Wolność słowa? – Tak!!! Nawet dla politycznych wariatów!

Opublikowano: 20.07.2008 | Kategorie: Media, Prawo

Liczba wyświetleń: 453

Najpierw może cofnijmy się o ponad dekadę wstecz. W listopadzie 1997 roku ogólnokrajowe media rozpisywały się na temat grubo szytej afery z komunistami w tle. Pewien student słupskiej Wyższej Szkoły Pedagogicznej w ramach obchodów 80. rocznicy wybuchu Wielkiej Socjalistycznej Rewolucji Październikowej powołał do życia Komunistyczne Zrzeszenie Studentów.

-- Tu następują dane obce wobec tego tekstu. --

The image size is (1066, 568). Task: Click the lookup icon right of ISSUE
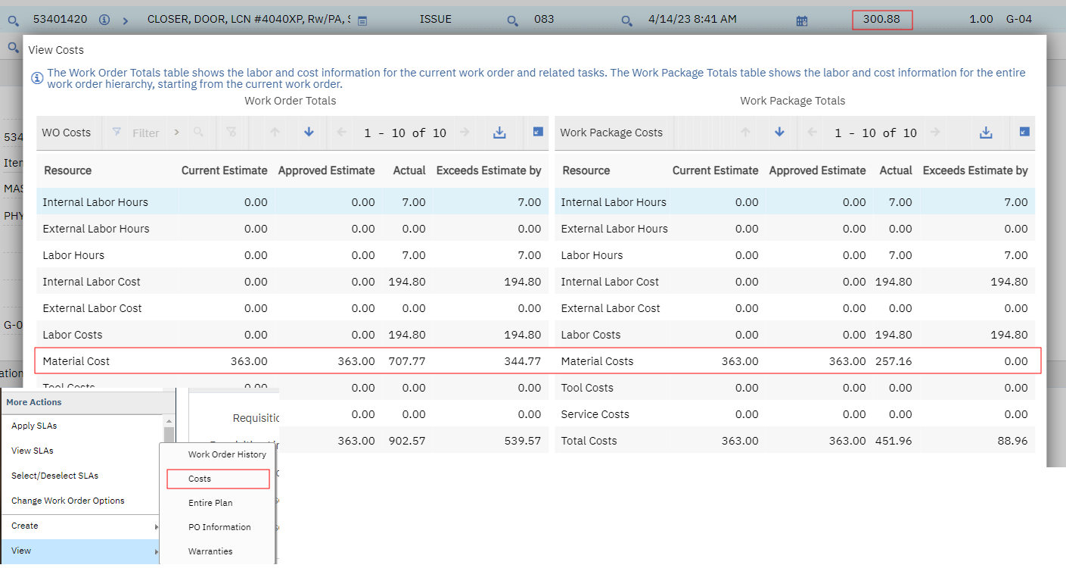pyautogui.click(x=513, y=20)
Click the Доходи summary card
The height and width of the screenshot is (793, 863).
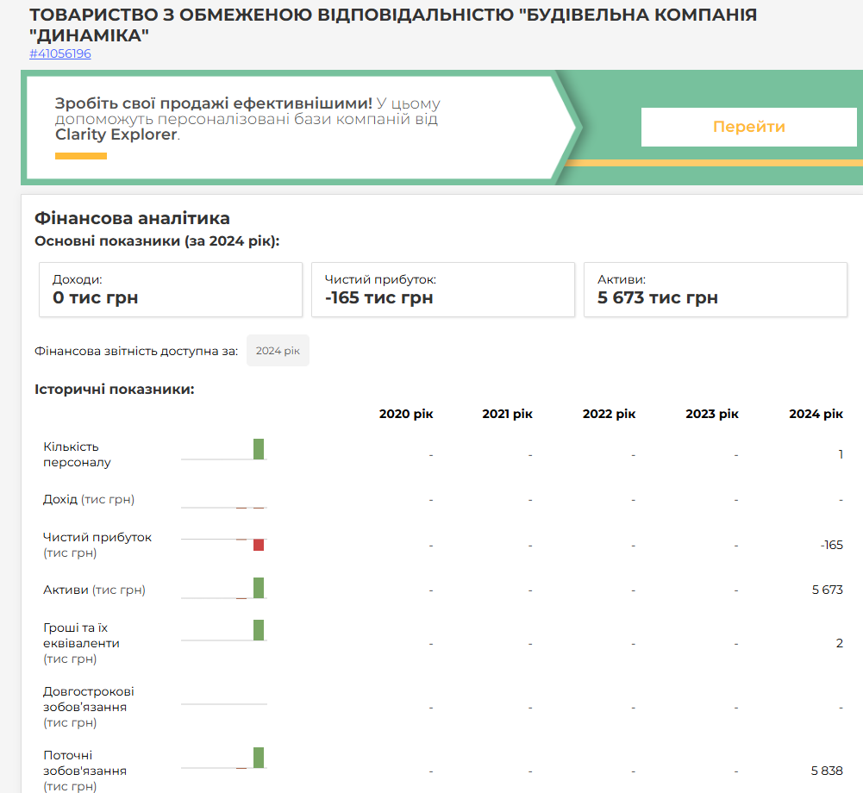point(171,290)
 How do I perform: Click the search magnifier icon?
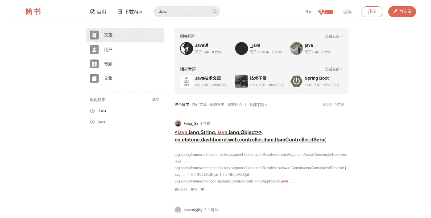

Rozwieszone przez niego plakaty zawierały pytanie: “Czy zrobiłeś coś dla podtrzymania jej zdobyczy?” (zdobyczy Rewolucji Październikowej oczywiście) a widniejący na nich Włodzimierz Iljicz zapewniał, że “wiadomości o mojej śmierci są mocno przesadzone”. Poza tym, organizator nowej komunistycznej młodzieżówki zapewniał, iż “nie pobieramy składek, ale kto się nie zapisze, zostanie rozstrzelany”. Do “czerwonego” zrzeszenia zgłosiło się kilkanaście osób, choć jak sądzę, nikt z nich nie brał na poważnie ani owej organizacji, ani głoszonych przez nią haseł. Każdy, kto choć trochę wysilił komórki mózgowe, od razu wyczuł, że chodzi tu po prostu o jakie. kpiny, a cała heca jest po prostu jednym wielkim happeningiem (sam autor owego wydarzenia w wywiadzie dla “Mać Pariadki” nr 1/2 (67) 1998 określił się jako wolnościowiec, zafascynowany takimi klasykami jak: bracia Marx, Monty Python czy Joseph Heller – od razu widać, że to groźny komunista…). Ale jak to często bywa, nie wszyscy mają poczucie humoru i zdrowe podejście do życia. Nadgorliwi działacze Niezależnego Zrzeszenia Studentów uznali, że robienie sobie przysłowiowych jaj z Rewolucji Październikowej to nic innego, jak tylko złamanie 13. artykułu Konstytucji RP. Artykuł ów w całości brzmi tak:

“Zakazane jest istnienie partii politycznych i innych organizacji, odwołujących się w swoich programach do totalitarnych metod i praktyk działania nazizmu, faszyzmu i komunizmu, a także tych, których program lub działalność zakłada lub dopuszcza nienawiść rasową i narodowościową, stosowanie przemocy w celu zdobycia władzy lub wpływu na politykę państwa albo przewiduje utajnienie struktur lub członkostwa.”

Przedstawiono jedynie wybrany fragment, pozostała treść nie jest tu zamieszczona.